264. Le Comité a relevé avec satisfaction les progrès accomplis dans la présentation de textes de lois visant à améliorer l'application de la Convention. L'incorporation de mesures en faveur de la promotion de la femme dans le huitième plan de développement national constitue un pas en avant dans cette voie.
265. Le Comité a également exprimé sa profonde admiration devant la volonté politique dont il était fait preuve pour continuer à interpréter de façon progressiste les droits des femmes dans le cadre tant des lois civiles que des règles religieuses.
Principaux sujets de préoccupation
266. Le Comité s'est inquiété de la façon dont étaient formulées les réserves à la Convention.
267. Le Comité s'est déclaré préoccupé du taux élevé d'analphabétisme chez les femmes tunisiennes, car l'accès à l'instruction jouait un rôle fondamental dans l'émancipation des femmes. Tout aussi préoccupant était le grand nombre de filles abandonnant leurs études.
268. Le Comité a relevé que, dans l'enseignement supérieur, les femmes se cantonnaient dans des domaines d'étude précis et, partant, dans des professions qui rapportaient peu et offraient moins de débouchés. Il fallait les encourager à se lancer dans des carrières scientifiques qui offraient de meilleures possibilités d'emploi.
269. Le Comité a pris note du manque d'information sur la violence contre les femmes au sein de la famille et du ménage.
270. Le Comité a remarqué qu'en dépit de la volonté politique du Gouvernement en faveur des droits des femmes, la participation politique des femmes dans la société demeurait insuffisante.
Suggestions et recommandations
271. Le Comité invite le Gouvernement à envisager de retirer ses réserves.

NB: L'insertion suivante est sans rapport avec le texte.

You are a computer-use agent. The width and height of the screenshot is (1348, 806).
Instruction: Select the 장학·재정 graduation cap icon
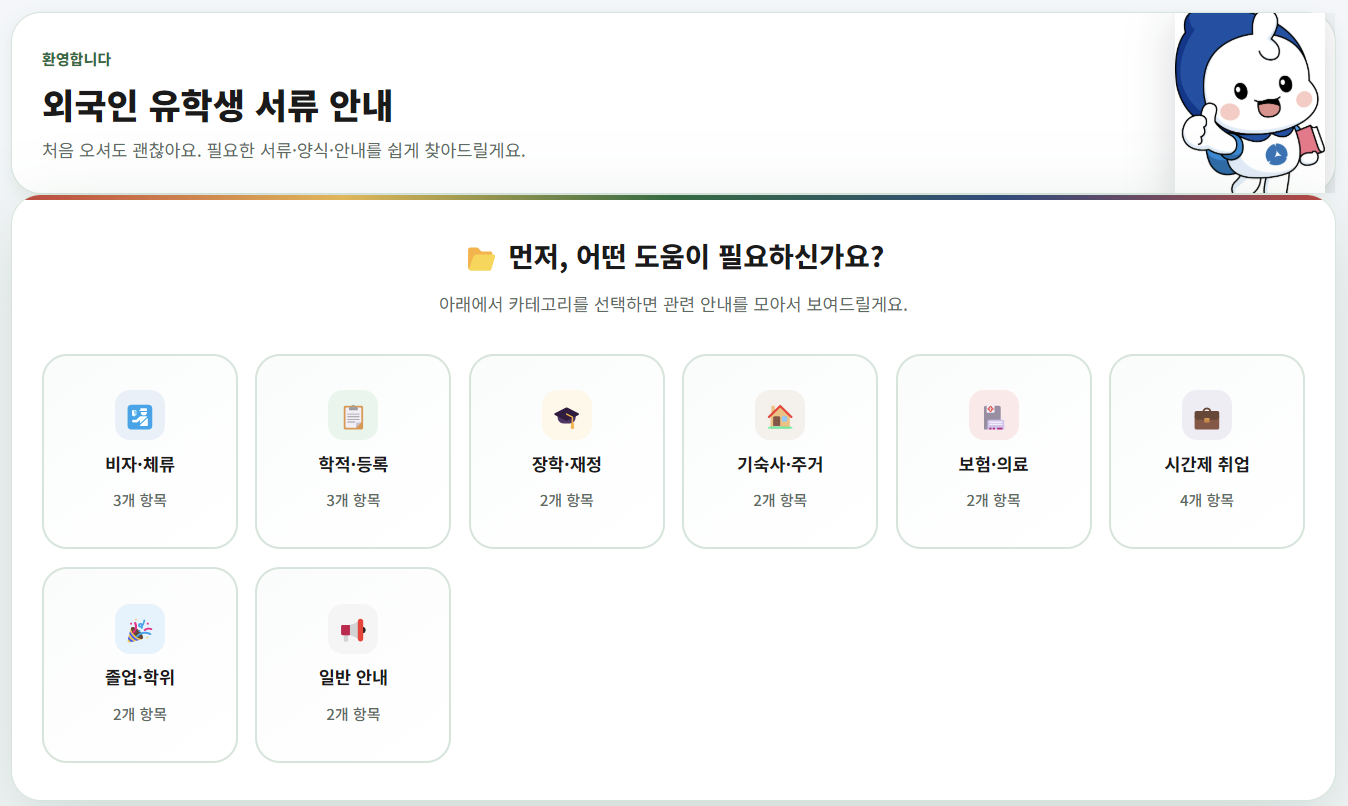(566, 415)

272. Le Comité souhaiterait que le prochain rapport en dise davantage sur l'analphabétisme féminin et l'échec scolaire des filles.

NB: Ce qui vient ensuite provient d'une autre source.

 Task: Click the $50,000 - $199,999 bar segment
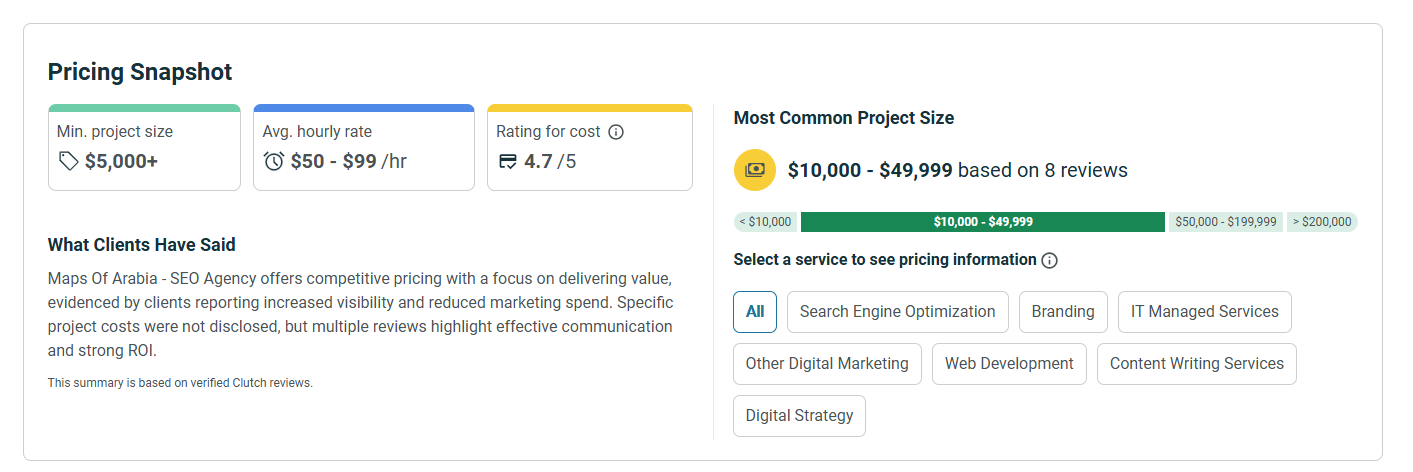(1226, 222)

273. Le prochain rapport devrait donner davantage d'informations sur la violence contre les femmes dans la famille et la communauté.
274. Le Comité encourage le Gouvernement tunisien à intensifier ses efforts en faveur de la participation des femmes à tous les niveaux de la vie politique.
275. Le Comité propose que davantage de cours de formation à des métiers non traditionnels soient proposés aux femmes, et qu'un plus grand appui soit apporté aux femmes dans le domaine agricole.
276. Les moyens d'encourager les femmes et les filles à s'intéresser aux domaines scientifiques devraient être envisagés.
277. Le développement des activités de coopération devrait être favorisé au niveau régional pour renforcer les droits acquis par les femmes au fil des ans et empêcher tout retour en arrière dû à la menace des tendances religieuses extrémistes.